§ **Work required**
Please retype, word for word, the line containing "At what coordinates" and every line after it through the end of the records, leaving out all pictures.

§ **Record set**
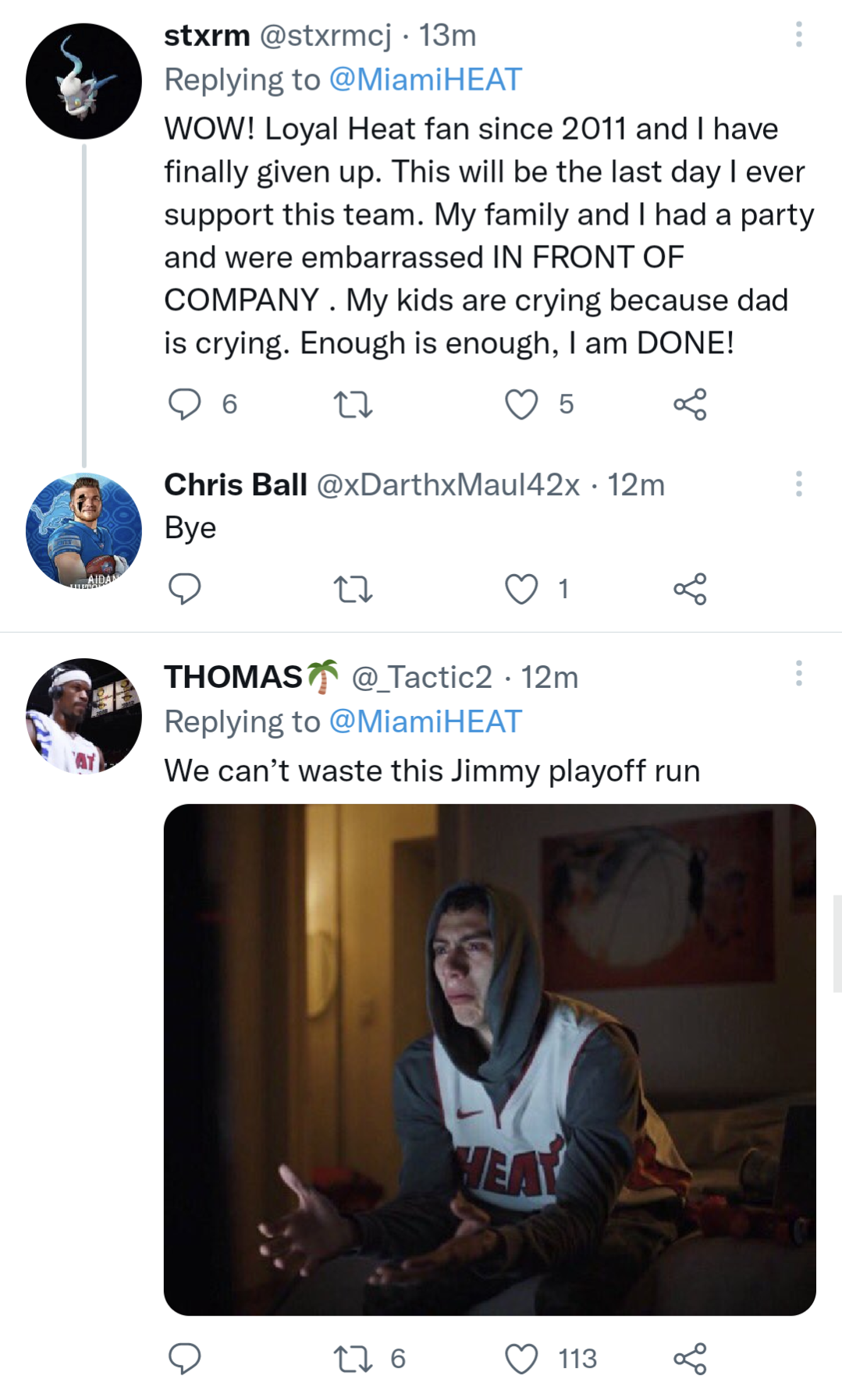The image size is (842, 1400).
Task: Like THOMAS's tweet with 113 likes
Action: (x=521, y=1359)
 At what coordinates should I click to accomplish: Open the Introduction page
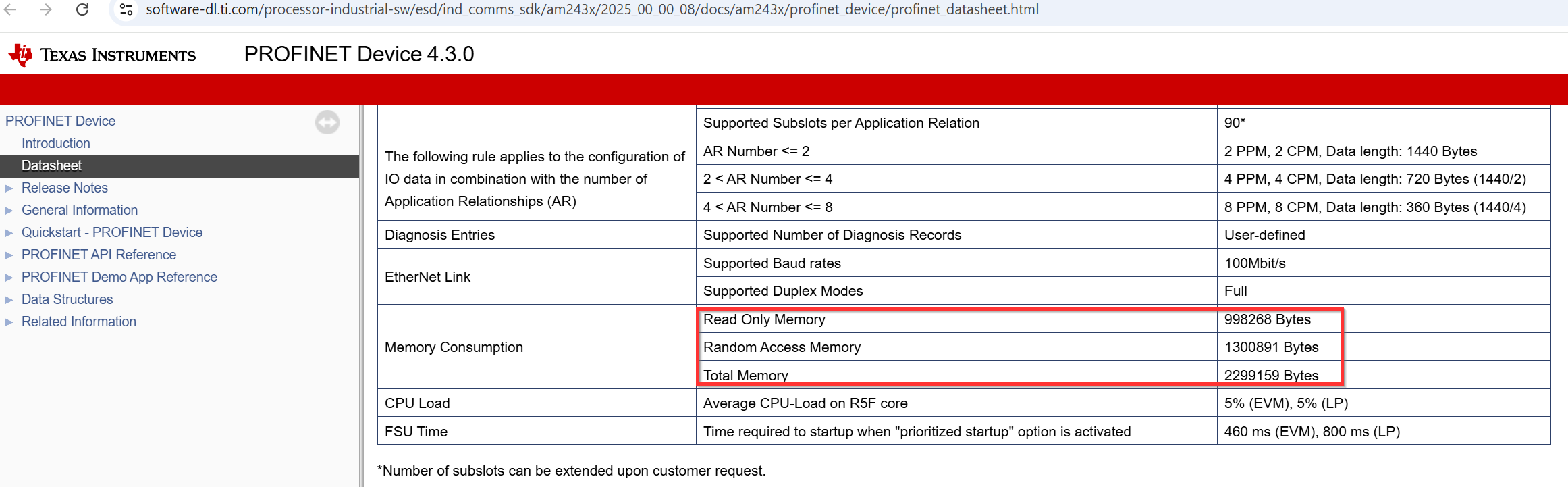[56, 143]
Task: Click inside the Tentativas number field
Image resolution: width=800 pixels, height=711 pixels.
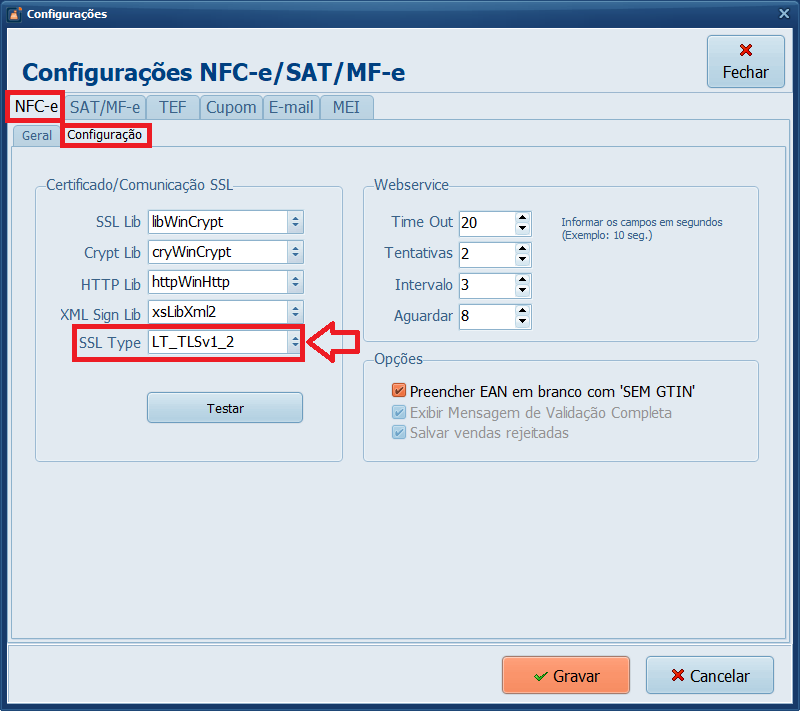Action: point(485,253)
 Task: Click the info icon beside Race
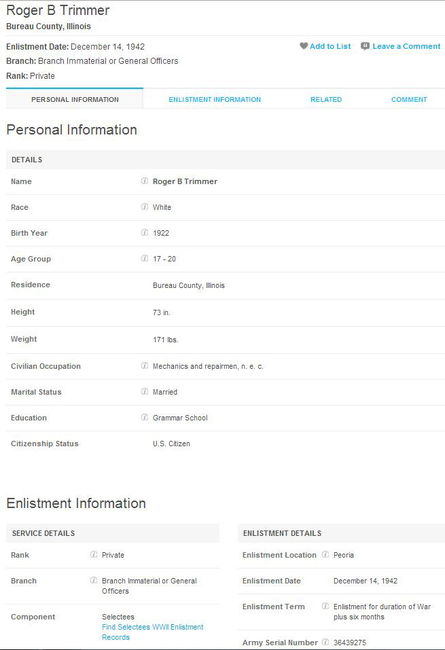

§ **Expected answer**
 At what coordinates should I click to accomplish: Open the Introduction page
[56, 143]
Task: Click inside the Tentativas number field
Image resolution: width=800 pixels, height=711 pixels.
Action: point(485,253)
 Task: Click the info icon beside Race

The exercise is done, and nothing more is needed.